> [Your goal]: Only the lines holding the word "computer" are wanted; copy each of them from the listing.

───── Given records ─────

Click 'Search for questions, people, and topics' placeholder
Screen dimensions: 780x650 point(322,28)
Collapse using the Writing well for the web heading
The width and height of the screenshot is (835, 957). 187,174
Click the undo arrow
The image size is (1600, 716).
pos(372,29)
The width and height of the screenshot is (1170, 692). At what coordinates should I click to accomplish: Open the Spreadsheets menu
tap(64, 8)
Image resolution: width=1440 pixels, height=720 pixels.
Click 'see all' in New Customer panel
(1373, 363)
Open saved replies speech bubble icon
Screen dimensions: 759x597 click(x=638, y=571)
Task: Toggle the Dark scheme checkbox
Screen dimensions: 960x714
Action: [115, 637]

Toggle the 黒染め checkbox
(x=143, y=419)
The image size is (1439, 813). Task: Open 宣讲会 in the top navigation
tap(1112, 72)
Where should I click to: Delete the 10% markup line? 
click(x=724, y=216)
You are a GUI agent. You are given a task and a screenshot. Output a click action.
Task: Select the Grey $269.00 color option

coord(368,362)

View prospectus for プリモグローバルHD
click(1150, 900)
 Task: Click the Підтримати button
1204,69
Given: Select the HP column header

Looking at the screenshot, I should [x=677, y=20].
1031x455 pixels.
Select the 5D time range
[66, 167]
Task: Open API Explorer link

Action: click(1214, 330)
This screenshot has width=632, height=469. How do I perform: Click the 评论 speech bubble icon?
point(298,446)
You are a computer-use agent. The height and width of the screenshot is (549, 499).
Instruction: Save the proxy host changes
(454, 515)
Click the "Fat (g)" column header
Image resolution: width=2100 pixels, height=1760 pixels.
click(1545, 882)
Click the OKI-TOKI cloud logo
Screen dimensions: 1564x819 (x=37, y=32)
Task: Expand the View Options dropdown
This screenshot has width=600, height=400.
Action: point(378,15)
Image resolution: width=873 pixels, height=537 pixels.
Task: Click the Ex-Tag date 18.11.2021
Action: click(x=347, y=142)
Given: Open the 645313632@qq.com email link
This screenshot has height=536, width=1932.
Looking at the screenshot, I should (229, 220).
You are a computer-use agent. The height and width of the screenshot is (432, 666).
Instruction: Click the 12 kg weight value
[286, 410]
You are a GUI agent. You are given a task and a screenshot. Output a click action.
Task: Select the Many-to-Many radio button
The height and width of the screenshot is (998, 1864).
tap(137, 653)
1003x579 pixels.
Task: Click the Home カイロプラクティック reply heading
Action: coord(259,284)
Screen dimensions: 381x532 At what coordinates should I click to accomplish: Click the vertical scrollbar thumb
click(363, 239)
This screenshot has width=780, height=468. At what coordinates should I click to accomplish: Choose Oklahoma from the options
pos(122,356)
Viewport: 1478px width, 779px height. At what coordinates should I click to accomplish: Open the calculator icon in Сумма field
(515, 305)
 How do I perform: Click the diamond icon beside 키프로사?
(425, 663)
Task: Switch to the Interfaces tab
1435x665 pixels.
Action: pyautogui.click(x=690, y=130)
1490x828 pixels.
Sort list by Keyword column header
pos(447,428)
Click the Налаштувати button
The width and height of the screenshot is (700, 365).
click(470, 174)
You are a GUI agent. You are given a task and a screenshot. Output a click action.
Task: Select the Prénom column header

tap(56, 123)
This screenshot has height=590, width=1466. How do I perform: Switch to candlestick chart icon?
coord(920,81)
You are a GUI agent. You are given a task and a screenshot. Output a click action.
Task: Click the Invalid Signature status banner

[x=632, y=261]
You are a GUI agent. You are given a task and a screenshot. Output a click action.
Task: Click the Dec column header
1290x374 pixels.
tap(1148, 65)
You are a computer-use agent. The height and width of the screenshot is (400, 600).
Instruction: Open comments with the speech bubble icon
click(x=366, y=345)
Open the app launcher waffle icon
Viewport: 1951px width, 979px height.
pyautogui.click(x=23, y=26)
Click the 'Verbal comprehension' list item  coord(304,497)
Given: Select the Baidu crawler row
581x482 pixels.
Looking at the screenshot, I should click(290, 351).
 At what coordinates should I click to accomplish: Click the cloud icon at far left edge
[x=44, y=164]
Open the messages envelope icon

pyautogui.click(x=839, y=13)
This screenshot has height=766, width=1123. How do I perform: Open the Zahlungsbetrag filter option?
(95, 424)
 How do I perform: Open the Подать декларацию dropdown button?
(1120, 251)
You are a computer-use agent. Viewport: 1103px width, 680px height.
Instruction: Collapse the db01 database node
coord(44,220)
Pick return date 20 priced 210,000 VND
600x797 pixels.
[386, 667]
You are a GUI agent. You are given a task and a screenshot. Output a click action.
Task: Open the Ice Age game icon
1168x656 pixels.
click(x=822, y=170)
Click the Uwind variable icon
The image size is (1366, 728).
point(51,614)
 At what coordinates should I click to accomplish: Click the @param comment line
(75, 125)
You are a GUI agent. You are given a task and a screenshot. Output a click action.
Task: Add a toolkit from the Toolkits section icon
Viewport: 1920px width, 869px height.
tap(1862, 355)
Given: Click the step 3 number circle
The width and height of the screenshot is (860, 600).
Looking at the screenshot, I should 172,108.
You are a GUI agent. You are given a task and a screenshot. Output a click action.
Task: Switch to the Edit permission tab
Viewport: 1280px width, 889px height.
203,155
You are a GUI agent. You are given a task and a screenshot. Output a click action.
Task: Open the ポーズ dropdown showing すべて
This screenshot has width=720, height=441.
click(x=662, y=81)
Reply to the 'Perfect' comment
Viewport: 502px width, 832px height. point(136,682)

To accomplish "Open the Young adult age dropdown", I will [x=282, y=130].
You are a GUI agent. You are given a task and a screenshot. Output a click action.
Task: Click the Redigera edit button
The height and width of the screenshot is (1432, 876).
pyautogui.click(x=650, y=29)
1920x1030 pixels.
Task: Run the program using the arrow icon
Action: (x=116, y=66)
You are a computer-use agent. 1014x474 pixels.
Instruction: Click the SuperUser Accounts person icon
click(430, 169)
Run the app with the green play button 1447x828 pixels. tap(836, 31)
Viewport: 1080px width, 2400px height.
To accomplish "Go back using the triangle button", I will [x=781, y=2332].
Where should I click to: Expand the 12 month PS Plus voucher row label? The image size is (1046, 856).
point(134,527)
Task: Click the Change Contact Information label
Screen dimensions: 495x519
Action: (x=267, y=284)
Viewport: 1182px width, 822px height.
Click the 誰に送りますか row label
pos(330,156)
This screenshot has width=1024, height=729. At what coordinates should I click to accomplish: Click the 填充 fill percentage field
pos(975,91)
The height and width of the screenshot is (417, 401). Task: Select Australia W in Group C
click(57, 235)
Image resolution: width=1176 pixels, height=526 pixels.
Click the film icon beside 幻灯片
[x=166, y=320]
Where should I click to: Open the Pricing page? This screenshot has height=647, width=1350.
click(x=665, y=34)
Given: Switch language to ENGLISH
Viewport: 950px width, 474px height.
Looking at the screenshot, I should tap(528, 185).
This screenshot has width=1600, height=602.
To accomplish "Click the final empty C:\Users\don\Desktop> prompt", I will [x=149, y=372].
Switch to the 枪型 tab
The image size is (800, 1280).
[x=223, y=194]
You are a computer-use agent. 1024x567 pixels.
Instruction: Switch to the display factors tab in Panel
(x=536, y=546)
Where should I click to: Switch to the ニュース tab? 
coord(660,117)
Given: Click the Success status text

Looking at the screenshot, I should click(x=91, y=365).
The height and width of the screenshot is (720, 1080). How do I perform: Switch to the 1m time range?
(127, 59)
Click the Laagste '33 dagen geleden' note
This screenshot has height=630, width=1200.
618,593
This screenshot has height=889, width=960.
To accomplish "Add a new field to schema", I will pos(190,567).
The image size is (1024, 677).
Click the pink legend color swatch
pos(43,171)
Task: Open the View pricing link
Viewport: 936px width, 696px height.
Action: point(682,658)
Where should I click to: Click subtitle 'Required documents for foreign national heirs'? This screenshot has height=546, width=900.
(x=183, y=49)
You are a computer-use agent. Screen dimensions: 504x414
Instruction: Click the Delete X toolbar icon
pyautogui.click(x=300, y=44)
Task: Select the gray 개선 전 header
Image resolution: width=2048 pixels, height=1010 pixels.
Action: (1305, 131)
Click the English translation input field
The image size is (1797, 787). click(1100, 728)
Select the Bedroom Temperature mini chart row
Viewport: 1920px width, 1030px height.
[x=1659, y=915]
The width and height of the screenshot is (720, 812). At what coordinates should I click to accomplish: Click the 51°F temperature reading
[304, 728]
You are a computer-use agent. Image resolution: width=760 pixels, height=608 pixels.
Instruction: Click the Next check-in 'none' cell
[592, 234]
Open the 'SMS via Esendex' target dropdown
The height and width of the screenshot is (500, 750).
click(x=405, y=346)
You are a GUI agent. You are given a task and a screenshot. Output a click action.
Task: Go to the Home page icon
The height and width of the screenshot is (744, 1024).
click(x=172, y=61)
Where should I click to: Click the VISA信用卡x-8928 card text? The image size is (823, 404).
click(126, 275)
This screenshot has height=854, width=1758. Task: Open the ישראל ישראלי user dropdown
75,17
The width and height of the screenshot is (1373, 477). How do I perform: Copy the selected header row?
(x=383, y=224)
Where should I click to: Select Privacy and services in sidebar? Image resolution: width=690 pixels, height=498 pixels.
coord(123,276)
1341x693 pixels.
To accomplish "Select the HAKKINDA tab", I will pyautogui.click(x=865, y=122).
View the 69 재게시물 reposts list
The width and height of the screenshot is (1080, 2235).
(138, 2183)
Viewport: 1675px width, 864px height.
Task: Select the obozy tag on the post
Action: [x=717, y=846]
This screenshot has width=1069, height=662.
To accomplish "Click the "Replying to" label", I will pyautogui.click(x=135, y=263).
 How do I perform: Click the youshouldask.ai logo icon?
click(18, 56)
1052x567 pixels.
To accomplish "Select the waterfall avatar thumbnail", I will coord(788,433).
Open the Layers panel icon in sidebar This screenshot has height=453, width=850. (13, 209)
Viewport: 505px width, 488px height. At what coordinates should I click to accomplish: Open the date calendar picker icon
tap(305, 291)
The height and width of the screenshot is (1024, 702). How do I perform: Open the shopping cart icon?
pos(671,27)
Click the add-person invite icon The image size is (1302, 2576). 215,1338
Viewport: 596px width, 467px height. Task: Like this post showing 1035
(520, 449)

─────

> [Solved exercise]:
You are a computer-use agent. The height and width of the screenshot is (549, 499).
You are a computer-use agent. The height and width of the screenshot is (432, 666).
You are a computer-use agent. The height and width of the screenshot is (400, 600).
You are a computer-use agent. Viewport: 1103px width, 680px height.
You are a computer-use agent. 1014x474 pixels.
You are a computer-use agent. 1024x567 pixels.
You are a computer-use agent. Screen dimensions: 504x414
You are a computer-use agent. Image resolution: width=760 pixels, height=608 pixels.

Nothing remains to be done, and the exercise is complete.